Le vin rouge, dans lequel on fait macérer un oignon coupé par morceaux et qu'on a exposé à l'air pendant deux jours, pris le matin à jeun, est un vermifuge que j'ai souvent vu employer avec succès.
Le cœur d'un oignon, en suppositoire, est un moyen populaire mis en usage pour rappeler les hémorrhoïdes supprimées. Quand on veut en modérer l'action, on l'enduit de saindoux, d'huile de lin, d'œillette ou d'olive. Le suc de ce bulbe, introduit dans l'oreille, à la dose de quelques gouttes, a été vanté contre la surdité ; mais les lésions de l'ouïe sont si variées, et la pathogénie en est si obscure, qu'un semblable remède n'a pu avoir qu'un succès relatif et dû au hasard.
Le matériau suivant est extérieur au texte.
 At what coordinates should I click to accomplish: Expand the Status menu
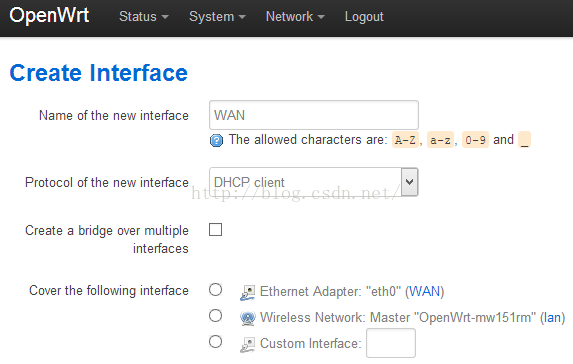tap(144, 16)
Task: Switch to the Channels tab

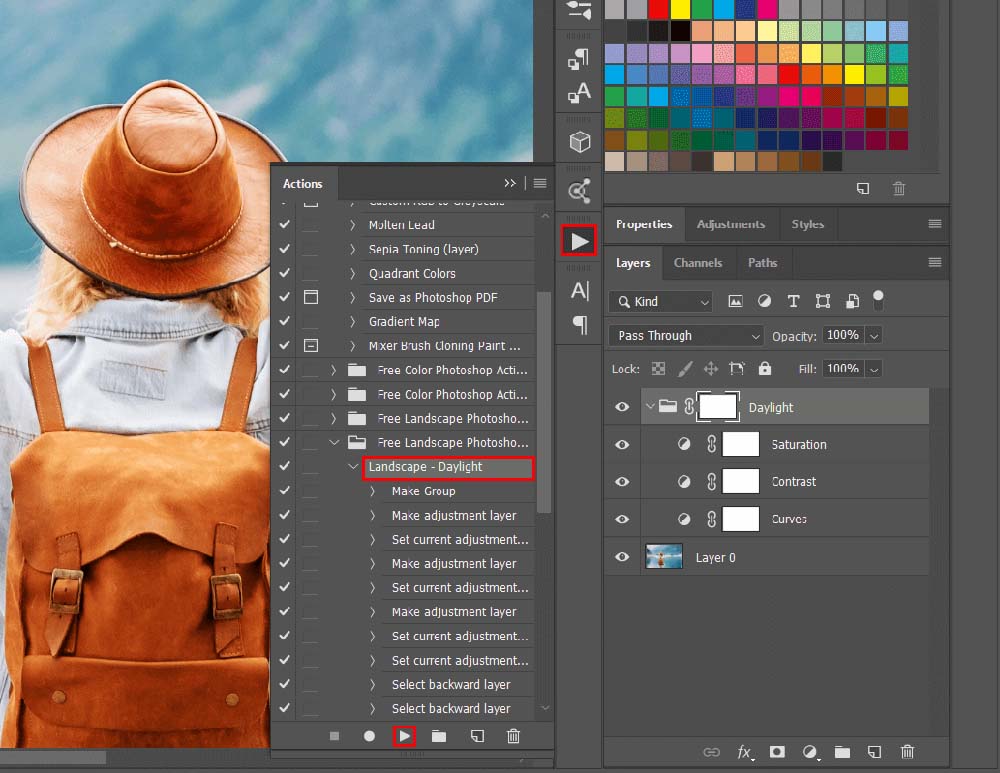Action: 699,263
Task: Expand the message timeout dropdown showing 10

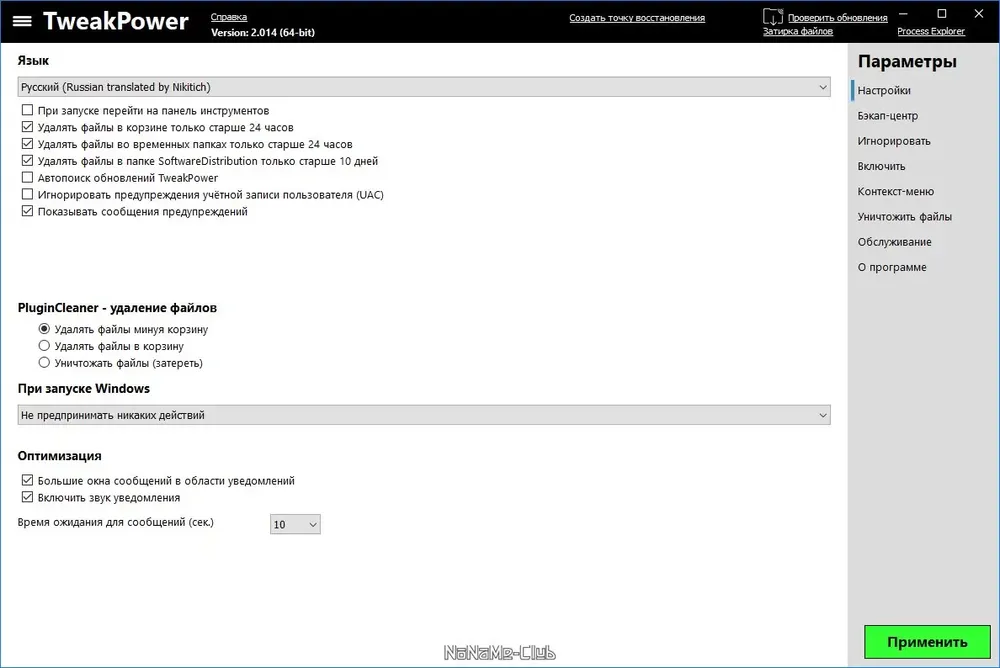Action: [295, 524]
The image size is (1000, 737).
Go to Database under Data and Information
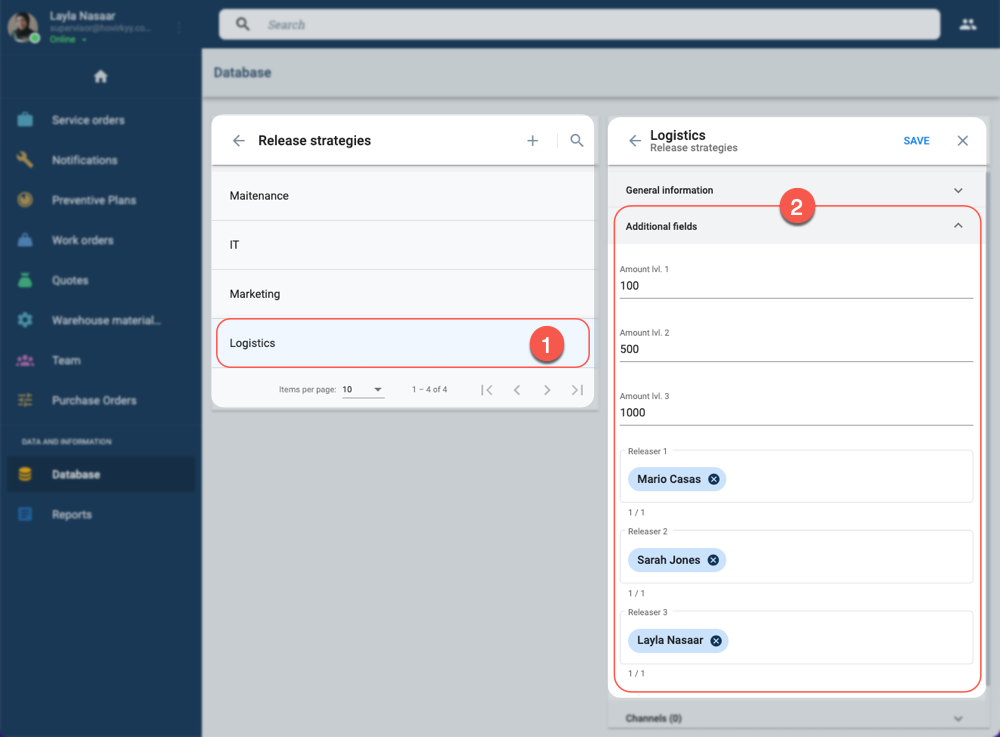(74, 474)
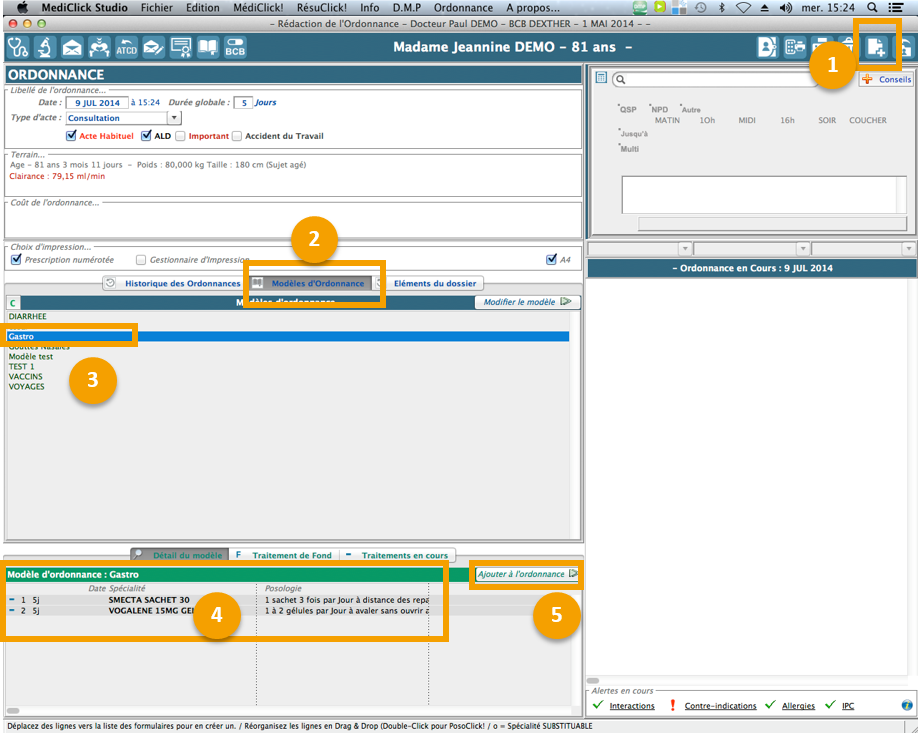
Task: Click Ajouter à l'ordonnance button
Action: [x=526, y=574]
La pulpe d'oignon cru, appliquée à la plante des pieds, agit comme un doux révulsif qu'on a toujours sous la main, et que le médecin de campagne peut employer avec avantage dans les affections où ce genre de médication est indiqué. J'ai vu des commères appliquer cette pulpe, ou tout simplement des oignons grossièrement écrasés, sur des brûlures, et empêcher ainsi la production des phlictènes. Cette application cause d'abord une douleur assez vive qui s'apaise peu à peu et cesse ensuite entièrement : similia similibus curantur. C'est faire de l'homœopathie sans s'en douter.